26 May 2008

Okay, remember how a few months back, I spent a day in geeky abandon, obsessing over the logo used in the main title sequence of Terminator: The Sarah Connor Chronicles? This is what I ended up doing with it:



This was probably the last graphic I made for fun and not profit before my beloved laptop, Synergy, died a death. Hence a lot of the radio silence from me, as I waited until I could a) afford a new PC and b) get it set up at home. The new PC is, possibly ironically, named Mr Smith, thus continuing my habit since the late 1980s of naming my computers after fictional AIs. I still have a lot of tricking out I still need to do (like remembering to transfer all my Custom Shapes and PhotoShop brushes from work to home), but the last week I've started on the massive backlog that built up while I was offline nights and week-ends.

I will say, however, that suddenly finding myself with time in the evenings, a friend got me hooked on Bones and I marathonned the first three seasons, prior to the finale a fortnight ago. Mainlining that much story in so brief a period of time, right now it's like a mad summer fling. By the time I hit the s1 Christmas episode "The Man in the Fallout Shelter", I was hooked. By the time I reached "Two Aliens in a Spaceship" I went from "God, this is fun" to "OMG this is really brilliantly done" due to the writing and stellar performances. I will say that while I enjoy the Old Skool sexual tension between Booth and Brennan (I did grow up with Scarecrow & Mrs King, Remington Steele, and Moonlighting after all) it's Hodgins and Angela in whom I've invested massively. I just am totally charmed by them, and hope series 4 does well by the Squint Squad. TJ Thyne and Michaela Conlin just light up the screen, and I've come to really love Tamara Taylor as well (though I do miss Dr Goodman, I recognise the story came first, and Cam was a smart story choice). And I really hope we see Zack as recurring, so his storyline could get closure too.

But overall, I really do love the character-driven stories, organic character development, and just the care taken with the relationships, particularly in the first two years (season 2 is so far my all-time fave, for consistantly solid storytelling). A lot of the things I have issues with the most recent episodes I think may be pacing and structure related to the WGA Strike. But it's so amazing to see a hit drama with such strong female characters who act like real women. I'm not just talking about Bechdel's Rule. It's amazing seeing female friendships portrayed so strongly, and consistantly. And also, how much do I love that the chicks in the Anthropology Unit all have the kickass offices with sofas, while the boys have workstations? Tiny, tiny workstations?

Sorry. Just had a moment of total geek girl glee.

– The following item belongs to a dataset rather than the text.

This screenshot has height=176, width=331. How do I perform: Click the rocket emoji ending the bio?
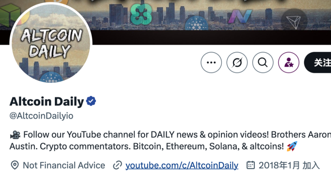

I've also spent the last few months at my day job, attempting to if not master, then at least learn the basics of laying out websites using CSS. Hence the revolving (and hopefully ever increasing) styles you can load to view my homepage. Like many people gone crusty and curmudgeon-y before their time, having to learn new things makes me cranky. Like most people, I am slow to change because I like knowing what I'm doing, and doing things well, and being able to present myself at my best. And no-one does things well when they are still learning. And dude, it sucks. It's a basic human thing: we all love doing things we're good at, and want to be good at new things immediately. It's also reality that it takes months if not years to master new tools and rewire our brains to use them as effectively as possible. Being Old Skool, I code by hand. And CSS Layouts are a tough new thing to master when you're a Homebrewer, and need to know what every line of code does and why, which you obviously never learn if you use a WYSIWYG and only ever look at the front end design. It would be like an Engineer never getting out of the simulator to get her hands on an actual internal combustion engine. Building things means knowing how exactly things work together, so you can pull it apart and put it back together better stronger faster. And also, in the corporate world, as quickly and efficiently as possible, on a client's whim.

So it's a really steep climb. I picked up HTML instinctively, and worked with it for over 10 years, learning and assimilating new developments as I went. I've have been laying out sites using tables for so long, it's second nature. I can still look at a flat graphic, and tell you exactly how to cut it apart, and lay it out in HTML, before ever even sitting down to write a line of code. I've never used an algorithm to slice and dice a site; it feels alien and wrong to me. But layout using CSS doesn't work the way HTML does. And not all browsers render the same code the same way--so there are elaborate fixes and patches and tricks you have to learn, akin to what you had to deal with back in the late 1990s, coding for both Netscape and IE. So there's a time warp element too, of living in the future, yet experiencing frustrations I haven't had to deal with nearly a decade. But I'm determined to get there.

Speaking of time warps.... next blog entry, I promise, Adventures of the Galaxy Rangers nostalgia.